TASK:
In the entries below, find the line with "Screen dimensions: 740x722" and the line with "Task: Click the Print icon"; give again those lines and every line between them, exactly.

===== DATA EXTRACTS =====

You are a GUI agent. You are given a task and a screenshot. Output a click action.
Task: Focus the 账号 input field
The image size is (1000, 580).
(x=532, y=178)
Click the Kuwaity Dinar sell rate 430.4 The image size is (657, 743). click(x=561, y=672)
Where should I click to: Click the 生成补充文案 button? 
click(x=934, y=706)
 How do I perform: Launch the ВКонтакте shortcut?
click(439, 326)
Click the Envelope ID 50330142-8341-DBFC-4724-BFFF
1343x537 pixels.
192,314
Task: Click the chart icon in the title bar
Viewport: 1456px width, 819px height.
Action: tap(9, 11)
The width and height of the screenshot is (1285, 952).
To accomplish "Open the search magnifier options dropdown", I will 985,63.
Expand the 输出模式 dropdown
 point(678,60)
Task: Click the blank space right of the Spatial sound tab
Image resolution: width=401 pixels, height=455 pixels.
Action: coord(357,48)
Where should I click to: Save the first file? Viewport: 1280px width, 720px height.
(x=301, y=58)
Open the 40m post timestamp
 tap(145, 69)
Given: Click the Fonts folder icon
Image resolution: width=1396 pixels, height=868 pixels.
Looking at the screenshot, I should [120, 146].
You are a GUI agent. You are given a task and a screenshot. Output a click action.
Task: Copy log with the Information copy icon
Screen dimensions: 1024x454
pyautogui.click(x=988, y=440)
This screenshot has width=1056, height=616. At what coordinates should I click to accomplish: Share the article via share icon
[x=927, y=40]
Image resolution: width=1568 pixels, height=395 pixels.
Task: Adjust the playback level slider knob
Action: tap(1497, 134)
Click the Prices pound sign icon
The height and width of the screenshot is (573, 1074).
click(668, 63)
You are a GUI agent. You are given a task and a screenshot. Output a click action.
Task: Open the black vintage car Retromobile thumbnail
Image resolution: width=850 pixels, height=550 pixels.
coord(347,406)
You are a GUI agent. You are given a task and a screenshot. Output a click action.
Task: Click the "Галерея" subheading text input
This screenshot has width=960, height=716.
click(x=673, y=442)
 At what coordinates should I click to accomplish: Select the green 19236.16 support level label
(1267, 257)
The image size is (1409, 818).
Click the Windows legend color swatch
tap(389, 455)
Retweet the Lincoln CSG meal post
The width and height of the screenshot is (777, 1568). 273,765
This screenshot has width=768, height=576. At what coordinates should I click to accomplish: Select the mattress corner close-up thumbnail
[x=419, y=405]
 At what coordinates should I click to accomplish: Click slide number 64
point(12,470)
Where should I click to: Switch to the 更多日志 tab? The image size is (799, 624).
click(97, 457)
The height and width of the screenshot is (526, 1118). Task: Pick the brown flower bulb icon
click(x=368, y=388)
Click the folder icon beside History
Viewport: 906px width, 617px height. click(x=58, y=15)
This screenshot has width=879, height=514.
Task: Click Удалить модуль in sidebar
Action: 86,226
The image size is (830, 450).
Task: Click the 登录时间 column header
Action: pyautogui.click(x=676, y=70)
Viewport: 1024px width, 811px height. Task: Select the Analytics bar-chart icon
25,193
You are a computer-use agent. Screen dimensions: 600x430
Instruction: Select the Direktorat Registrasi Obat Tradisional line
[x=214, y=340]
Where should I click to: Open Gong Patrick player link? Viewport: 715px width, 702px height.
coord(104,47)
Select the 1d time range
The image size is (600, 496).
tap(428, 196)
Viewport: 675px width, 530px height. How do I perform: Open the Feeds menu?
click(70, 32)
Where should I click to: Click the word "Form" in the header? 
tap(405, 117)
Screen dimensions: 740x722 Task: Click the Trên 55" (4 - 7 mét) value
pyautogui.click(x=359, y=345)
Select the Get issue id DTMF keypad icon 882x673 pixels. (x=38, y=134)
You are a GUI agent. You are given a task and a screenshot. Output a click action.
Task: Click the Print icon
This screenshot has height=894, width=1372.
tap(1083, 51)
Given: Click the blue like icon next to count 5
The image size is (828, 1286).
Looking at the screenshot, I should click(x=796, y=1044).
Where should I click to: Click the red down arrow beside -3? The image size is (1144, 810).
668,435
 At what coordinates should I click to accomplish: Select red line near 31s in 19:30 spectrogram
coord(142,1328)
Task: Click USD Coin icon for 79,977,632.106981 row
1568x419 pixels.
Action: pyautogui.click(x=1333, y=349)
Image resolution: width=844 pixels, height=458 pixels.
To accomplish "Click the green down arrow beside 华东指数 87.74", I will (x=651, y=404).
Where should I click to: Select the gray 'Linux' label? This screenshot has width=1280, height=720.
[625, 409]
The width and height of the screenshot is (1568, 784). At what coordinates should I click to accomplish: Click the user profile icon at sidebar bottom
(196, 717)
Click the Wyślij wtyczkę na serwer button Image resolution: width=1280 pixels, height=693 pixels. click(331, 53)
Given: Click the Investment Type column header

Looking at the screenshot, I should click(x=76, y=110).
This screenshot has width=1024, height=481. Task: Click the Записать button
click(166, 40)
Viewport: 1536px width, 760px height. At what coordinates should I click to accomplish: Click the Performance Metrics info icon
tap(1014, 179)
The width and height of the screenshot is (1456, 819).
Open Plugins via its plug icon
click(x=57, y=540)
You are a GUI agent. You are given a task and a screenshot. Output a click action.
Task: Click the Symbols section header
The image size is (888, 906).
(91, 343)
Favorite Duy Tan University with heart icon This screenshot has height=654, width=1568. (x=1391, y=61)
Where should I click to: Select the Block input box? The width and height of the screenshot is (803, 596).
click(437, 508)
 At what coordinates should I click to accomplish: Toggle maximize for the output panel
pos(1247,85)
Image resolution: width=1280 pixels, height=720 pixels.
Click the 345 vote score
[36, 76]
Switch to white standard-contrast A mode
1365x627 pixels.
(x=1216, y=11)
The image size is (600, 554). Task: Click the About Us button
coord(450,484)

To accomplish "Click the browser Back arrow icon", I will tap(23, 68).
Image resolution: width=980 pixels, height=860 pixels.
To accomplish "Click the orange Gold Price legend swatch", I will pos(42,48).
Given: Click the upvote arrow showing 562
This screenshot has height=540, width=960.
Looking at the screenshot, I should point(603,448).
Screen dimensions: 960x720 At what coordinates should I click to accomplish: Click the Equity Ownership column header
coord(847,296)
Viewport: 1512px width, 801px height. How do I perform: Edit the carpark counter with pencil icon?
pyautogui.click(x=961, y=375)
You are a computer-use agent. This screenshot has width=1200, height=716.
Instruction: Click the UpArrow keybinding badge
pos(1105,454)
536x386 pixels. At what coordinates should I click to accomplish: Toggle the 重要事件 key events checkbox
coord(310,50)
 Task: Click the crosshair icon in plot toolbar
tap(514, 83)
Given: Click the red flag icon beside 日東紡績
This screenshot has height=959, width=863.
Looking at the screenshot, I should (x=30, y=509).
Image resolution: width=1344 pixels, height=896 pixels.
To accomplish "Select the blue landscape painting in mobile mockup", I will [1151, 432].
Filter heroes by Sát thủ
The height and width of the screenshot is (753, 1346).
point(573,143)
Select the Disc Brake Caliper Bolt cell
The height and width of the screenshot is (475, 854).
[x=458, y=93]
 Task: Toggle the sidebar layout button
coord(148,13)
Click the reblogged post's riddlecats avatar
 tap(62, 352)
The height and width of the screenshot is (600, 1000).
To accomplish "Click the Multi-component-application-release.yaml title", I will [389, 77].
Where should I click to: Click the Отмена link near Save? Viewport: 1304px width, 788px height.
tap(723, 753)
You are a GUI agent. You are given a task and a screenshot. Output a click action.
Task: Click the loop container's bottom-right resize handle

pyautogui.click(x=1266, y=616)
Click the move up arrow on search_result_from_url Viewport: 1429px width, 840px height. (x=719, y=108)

=====

RESULT:
Screen dimensions: 740x722 Task: Click the Trên 55" (4 - 7 mét) value
pyautogui.click(x=359, y=345)
Select the Get issue id DTMF keypad icon 882x673 pixels. (x=38, y=134)
You are a GUI agent. You are given a task and a screenshot. Output a click action.
Task: Click the Print icon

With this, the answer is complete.